Before you dismiss that last line, which will stand in our way if we don’t accept it, is to fully comprehend the full needs of “retirement” (https://www.fa-mag.com/news/where-are-the-retirees–yachts-66565.html)

Three conversations help organize the process of recovery – financial issues, investment decisions and family concerns (mostly about health and care). Back to those top advisors who remind us that retirement is a family affair and that one or more of the family members do not really understand the multiple moving parts. True financial literacy is rare enough – how the sometimes complex and arcane concepts apply to them is even more elusive. 
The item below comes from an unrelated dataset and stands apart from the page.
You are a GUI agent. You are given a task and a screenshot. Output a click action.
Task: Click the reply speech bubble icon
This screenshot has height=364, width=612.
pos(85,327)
The core strategy of a recovery strategy is simple but not easy, as Buffett famously observed about investing. So channel common sense and consider:

  1. Empathize to normalize – no matter the client situation, “you are not alone, everyone has issues”. Actually, multiple issues. So let’s first get a complete inventory of what you worry about. We may not be able to solve them all, but let’s get a total checkup of the car and not just fix the flat tire. A top advisor tip – start fixing the “tire” quickly, confidently and at a very reasonable price in order to set the stage for the bodywork and new transmission to follow.
  2. Educate to remediate – are we confident in the investment choices and solutions – do you know the role of each solution you own and are their better options? A tip – make sure you know where each product came from and who was involved before making any judgments. We don’t need client defensiveness in the way of building trust. 
  3. Is everyone on board? Do all family members understand the plan and the underlying choices that really determine success – such as the choice of where to live and the expectations for providing care when you need it? A tip – probe about those family dynamics – and keep probing. Fewer than half of clients with advisors told a national IWI survey their advisor does not include the spouse in planning, let alone aging parents or adult children. And we wonder why 70% of widows nuke the advisor? 
  4. Keeping the lines of communication open and active as the next chapter unfolds – there will be changes needed and more decisions. That’s life. But this aspect of staying current is where the robos are killing advisors. Failure to keep up with specific, totally predictable life events is probably the most critical need of retiring families and the best entry point for earning referrals. An advisory firm I met with recently sets the stage for what they do by first asking any new prospect about the elections they’ve made for Social Security and Medicare – and what happens to their estate if they (a couple) were hit by a bus tomorrow. No investment or performance discussion, no tax returns – just showing their interest in the decisions that are must-make for us all that reveal their level of preparation. The robo does not forget a date, does not tire of sending reminders (though only by text or email), and will keep getting smarter as it learns more about the client. If Google News, Amazon and Nordstrom can suggest what I want to read or buy with the accuracy I’ve seen so far, the most feared new advisor in town is an avatar.

Only the Outcomes Matter

While many – most – retirement plans will at some point be shifted to a “recovery” effort, we can always share our learnings with other clients. The first opportunity of the “white flags” by clients willing to accept help is the mindfulness of those clients. Saving someone’s retirement plan is not about producing financial rabbits out of a hat – it is mostly about helping the clients accept their condition and making the best of it. As we guide our own children by saying, “You cannot control what happens to you – but you can control your response”, we have a similar moment with white flag retirement realists. And that word will spread rapidly. First to the heirs, and then on to the peers and colleagues. Get ready for the line around the block to your door.